The response must reproduce every record below without alteration.

(Beginning of GIVEN DATA)

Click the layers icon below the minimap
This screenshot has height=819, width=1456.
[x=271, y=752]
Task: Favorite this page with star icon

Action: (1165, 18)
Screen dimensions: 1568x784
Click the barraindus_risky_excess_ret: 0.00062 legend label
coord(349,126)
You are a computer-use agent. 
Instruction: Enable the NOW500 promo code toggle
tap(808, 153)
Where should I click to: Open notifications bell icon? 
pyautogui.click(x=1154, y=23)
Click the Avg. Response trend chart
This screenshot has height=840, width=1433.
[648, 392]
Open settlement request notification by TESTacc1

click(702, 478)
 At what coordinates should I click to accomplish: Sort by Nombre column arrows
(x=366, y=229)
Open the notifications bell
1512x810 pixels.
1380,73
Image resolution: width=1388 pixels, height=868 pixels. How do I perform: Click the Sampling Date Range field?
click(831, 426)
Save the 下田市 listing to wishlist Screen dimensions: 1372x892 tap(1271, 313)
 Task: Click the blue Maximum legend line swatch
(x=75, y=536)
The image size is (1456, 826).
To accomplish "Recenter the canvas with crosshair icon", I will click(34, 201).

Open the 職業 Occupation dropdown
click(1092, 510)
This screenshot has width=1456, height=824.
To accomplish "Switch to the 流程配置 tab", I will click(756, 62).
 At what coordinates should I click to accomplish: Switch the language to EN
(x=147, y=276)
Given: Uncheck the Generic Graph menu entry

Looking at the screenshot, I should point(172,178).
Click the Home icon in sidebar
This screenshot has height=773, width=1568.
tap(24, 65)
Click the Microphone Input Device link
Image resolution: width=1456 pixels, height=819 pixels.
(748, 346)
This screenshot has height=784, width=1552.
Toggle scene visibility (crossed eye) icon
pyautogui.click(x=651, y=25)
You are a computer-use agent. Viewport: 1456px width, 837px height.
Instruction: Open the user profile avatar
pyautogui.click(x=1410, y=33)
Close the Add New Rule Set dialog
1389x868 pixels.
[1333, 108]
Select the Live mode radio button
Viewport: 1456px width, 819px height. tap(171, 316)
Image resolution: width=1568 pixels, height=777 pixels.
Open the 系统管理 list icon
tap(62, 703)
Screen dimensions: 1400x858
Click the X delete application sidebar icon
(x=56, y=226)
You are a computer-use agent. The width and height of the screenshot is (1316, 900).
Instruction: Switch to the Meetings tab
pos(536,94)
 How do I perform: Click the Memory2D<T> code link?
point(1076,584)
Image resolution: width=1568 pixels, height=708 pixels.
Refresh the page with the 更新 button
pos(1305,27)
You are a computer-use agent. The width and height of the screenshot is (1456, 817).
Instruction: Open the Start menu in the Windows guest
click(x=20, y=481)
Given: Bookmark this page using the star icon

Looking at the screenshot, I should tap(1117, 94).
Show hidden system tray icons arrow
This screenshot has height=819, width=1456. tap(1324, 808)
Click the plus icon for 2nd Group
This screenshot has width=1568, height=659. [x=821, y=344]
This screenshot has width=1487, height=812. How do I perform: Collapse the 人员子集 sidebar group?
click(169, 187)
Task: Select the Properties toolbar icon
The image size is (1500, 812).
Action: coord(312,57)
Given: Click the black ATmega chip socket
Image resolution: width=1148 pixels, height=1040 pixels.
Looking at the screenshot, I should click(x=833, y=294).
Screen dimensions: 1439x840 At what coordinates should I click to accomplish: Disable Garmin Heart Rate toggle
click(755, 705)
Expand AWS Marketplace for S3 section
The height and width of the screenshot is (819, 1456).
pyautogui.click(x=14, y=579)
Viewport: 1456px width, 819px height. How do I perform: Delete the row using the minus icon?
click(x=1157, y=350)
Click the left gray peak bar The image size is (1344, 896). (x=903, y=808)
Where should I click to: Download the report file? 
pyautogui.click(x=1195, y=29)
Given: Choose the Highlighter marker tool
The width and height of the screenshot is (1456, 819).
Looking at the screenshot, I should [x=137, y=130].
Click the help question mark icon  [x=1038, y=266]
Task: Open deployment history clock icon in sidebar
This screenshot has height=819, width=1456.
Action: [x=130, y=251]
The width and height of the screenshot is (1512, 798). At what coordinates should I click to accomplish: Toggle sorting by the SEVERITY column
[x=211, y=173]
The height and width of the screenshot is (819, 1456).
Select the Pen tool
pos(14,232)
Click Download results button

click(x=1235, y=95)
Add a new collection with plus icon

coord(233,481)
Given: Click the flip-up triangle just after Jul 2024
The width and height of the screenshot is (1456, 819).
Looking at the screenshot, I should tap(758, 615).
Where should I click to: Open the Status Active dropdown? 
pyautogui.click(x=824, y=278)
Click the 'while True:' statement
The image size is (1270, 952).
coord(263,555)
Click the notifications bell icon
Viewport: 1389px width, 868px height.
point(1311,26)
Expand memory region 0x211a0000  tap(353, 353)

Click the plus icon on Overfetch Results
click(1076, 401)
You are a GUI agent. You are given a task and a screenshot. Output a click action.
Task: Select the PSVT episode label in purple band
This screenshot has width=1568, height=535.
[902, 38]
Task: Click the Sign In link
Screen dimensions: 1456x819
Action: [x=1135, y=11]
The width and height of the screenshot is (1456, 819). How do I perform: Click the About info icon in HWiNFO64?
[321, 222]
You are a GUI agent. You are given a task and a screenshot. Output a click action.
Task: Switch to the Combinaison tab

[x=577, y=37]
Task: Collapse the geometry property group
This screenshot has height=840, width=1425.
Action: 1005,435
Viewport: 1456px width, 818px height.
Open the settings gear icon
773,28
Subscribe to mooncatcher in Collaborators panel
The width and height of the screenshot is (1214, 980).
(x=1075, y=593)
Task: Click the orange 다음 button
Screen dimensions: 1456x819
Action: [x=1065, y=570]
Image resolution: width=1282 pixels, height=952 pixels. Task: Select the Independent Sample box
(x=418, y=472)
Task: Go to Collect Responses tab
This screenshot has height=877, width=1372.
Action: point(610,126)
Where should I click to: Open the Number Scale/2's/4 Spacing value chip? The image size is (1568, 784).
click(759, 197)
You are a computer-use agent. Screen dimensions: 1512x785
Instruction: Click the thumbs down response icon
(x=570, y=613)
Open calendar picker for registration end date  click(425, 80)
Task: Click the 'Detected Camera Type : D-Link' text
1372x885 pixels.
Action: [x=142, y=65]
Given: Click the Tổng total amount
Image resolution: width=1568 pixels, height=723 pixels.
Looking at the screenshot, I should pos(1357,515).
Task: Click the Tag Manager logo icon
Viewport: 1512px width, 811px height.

(End of GIVEN DATA)

- [ANSWER TO THE PROBLEM]
Click the layers icon below the minimap
This screenshot has height=819, width=1456.
[x=271, y=752]
Task: Favorite this page with star icon

Action: (1165, 18)
Screen dimensions: 1568x784
Click the barraindus_risky_excess_ret: 0.00062 legend label
coord(349,126)
You are a computer-use agent. 
Instruction: Enable the NOW500 promo code toggle
tap(808, 153)
Where should I click to: Open notifications bell icon? 
pyautogui.click(x=1154, y=23)
Click the Avg. Response trend chart
This screenshot has height=840, width=1433.
[648, 392]
Open settlement request notification by TESTacc1

click(702, 478)
 At what coordinates should I click to accomplish: Sort by Nombre column arrows
(x=366, y=229)
Open the notifications bell
1512x810 pixels.
1380,73
Image resolution: width=1388 pixels, height=868 pixels. How do I perform: Click the Sampling Date Range field?
click(831, 426)
Save the 下田市 listing to wishlist Screen dimensions: 1372x892 tap(1271, 313)
 Task: Click the blue Maximum legend line swatch
(x=75, y=536)
The image size is (1456, 826).
To accomplish "Recenter the canvas with crosshair icon", I will click(34, 201).

Open the 職業 Occupation dropdown
click(1092, 510)
This screenshot has width=1456, height=824.
To accomplish "Switch to the 流程配置 tab", I will click(756, 62).
 At what coordinates should I click to accomplish: Switch the language to EN
(x=147, y=276)
Given: Uncheck the Generic Graph menu entry

Looking at the screenshot, I should point(172,178).
Click the Home icon in sidebar
This screenshot has height=773, width=1568.
tap(24, 65)
Click the Microphone Input Device link
Image resolution: width=1456 pixels, height=819 pixels.
(748, 346)
This screenshot has height=784, width=1552.
Toggle scene visibility (crossed eye) icon
pyautogui.click(x=651, y=25)
You are a computer-use agent. Viewport: 1456px width, 837px height.
Instruction: Open the user profile avatar
pyautogui.click(x=1410, y=33)
Close the Add New Rule Set dialog
1389x868 pixels.
[1333, 108]
Select the Live mode radio button
Viewport: 1456px width, 819px height. tap(171, 316)
Image resolution: width=1568 pixels, height=777 pixels.
Open the 系统管理 list icon
tap(62, 703)
Screen dimensions: 1400x858
Click the X delete application sidebar icon
(x=56, y=226)
You are a computer-use agent. The width and height of the screenshot is (1316, 900).
Instruction: Switch to the Meetings tab
pos(536,94)
 How do I perform: Click the Memory2D<T> code link?
point(1076,584)
Image resolution: width=1568 pixels, height=708 pixels.
Refresh the page with the 更新 button
pos(1305,27)
You are a computer-use agent. The width and height of the screenshot is (1456, 817).
Instruction: Open the Start menu in the Windows guest
click(x=20, y=481)
Given: Bookmark this page using the star icon

Looking at the screenshot, I should tap(1117, 94).
Show hidden system tray icons arrow
This screenshot has height=819, width=1456. tap(1324, 808)
Click the plus icon for 2nd Group
This screenshot has width=1568, height=659. [x=821, y=344]
This screenshot has width=1487, height=812. How do I perform: Collapse the 人员子集 sidebar group?
click(169, 187)
Task: Select the Properties toolbar icon
The image size is (1500, 812).
Action: coord(312,57)
Given: Click the black ATmega chip socket
Image resolution: width=1148 pixels, height=1040 pixels.
Looking at the screenshot, I should click(x=833, y=294).
Screen dimensions: 1439x840 At what coordinates should I click to accomplish: Disable Garmin Heart Rate toggle
click(755, 705)
Expand AWS Marketplace for S3 section
The height and width of the screenshot is (819, 1456).
pyautogui.click(x=14, y=579)
Viewport: 1456px width, 819px height. How do I perform: Delete the row using the minus icon?
click(x=1157, y=350)
Click the left gray peak bar The image size is (1344, 896). (x=903, y=808)
Where should I click to: Download the report file? 
pyautogui.click(x=1195, y=29)
Given: Choose the Highlighter marker tool
The width and height of the screenshot is (1456, 819).
Looking at the screenshot, I should [x=137, y=130].
Click the help question mark icon  [x=1038, y=266]
Task: Open deployment history clock icon in sidebar
This screenshot has height=819, width=1456.
Action: [x=130, y=251]
The width and height of the screenshot is (1512, 798). At what coordinates should I click to accomplish: Toggle sorting by the SEVERITY column
[x=211, y=173]
The height and width of the screenshot is (819, 1456).
Select the Pen tool
pos(14,232)
Click Download results button

click(x=1235, y=95)
Add a new collection with plus icon

coord(233,481)
Given: Click the flip-up triangle just after Jul 2024
The width and height of the screenshot is (1456, 819).
Looking at the screenshot, I should tap(758, 615).
Where should I click to: Open the Status Active dropdown? 
pyautogui.click(x=824, y=278)
Click the 'while True:' statement
The image size is (1270, 952).
coord(263,555)
Click the notifications bell icon
Viewport: 1389px width, 868px height.
point(1311,26)
Expand memory region 0x211a0000  tap(353, 353)

Click the plus icon on Overfetch Results
click(1076, 401)
You are a GUI agent. You are given a task and a screenshot. Output a click action.
Task: Select the PSVT episode label in purple band
This screenshot has width=1568, height=535.
[902, 38]
Task: Click the Sign In link
Screen dimensions: 1456x819
Action: [x=1135, y=11]
The width and height of the screenshot is (1456, 819). How do I perform: Click the About info icon in HWiNFO64?
[321, 222]
You are a GUI agent. You are given a task and a screenshot. Output a click action.
Task: Switch to the Combinaison tab

[x=577, y=37]
Task: Collapse the geometry property group
This screenshot has height=840, width=1425.
Action: 1005,435
Viewport: 1456px width, 818px height.
Open the settings gear icon
773,28
Subscribe to mooncatcher in Collaborators panel
The width and height of the screenshot is (1214, 980).
(x=1075, y=593)
Task: Click the orange 다음 button
Screen dimensions: 1456x819
Action: [x=1065, y=570]
Image resolution: width=1282 pixels, height=952 pixels. Task: Select the Independent Sample box
(x=418, y=472)
Task: Go to Collect Responses tab
This screenshot has height=877, width=1372.
Action: point(610,126)
Where should I click to: Open the Number Scale/2's/4 Spacing value chip? The image size is (1568, 784).
click(759, 197)
You are a computer-use agent. Screen dimensions: 1512x785
Instruction: Click the thumbs down response icon
(x=570, y=613)
Open calendar picker for registration end date  click(425, 80)
Task: Click the 'Detected Camera Type : D-Link' text
1372x885 pixels.
Action: [x=142, y=65]
Given: Click the Tổng total amount
Image resolution: width=1568 pixels, height=723 pixels.
Looking at the screenshot, I should pos(1357,515).
Task: Click the Tag Manager logo icon
Viewport: 1512px width, 811px height.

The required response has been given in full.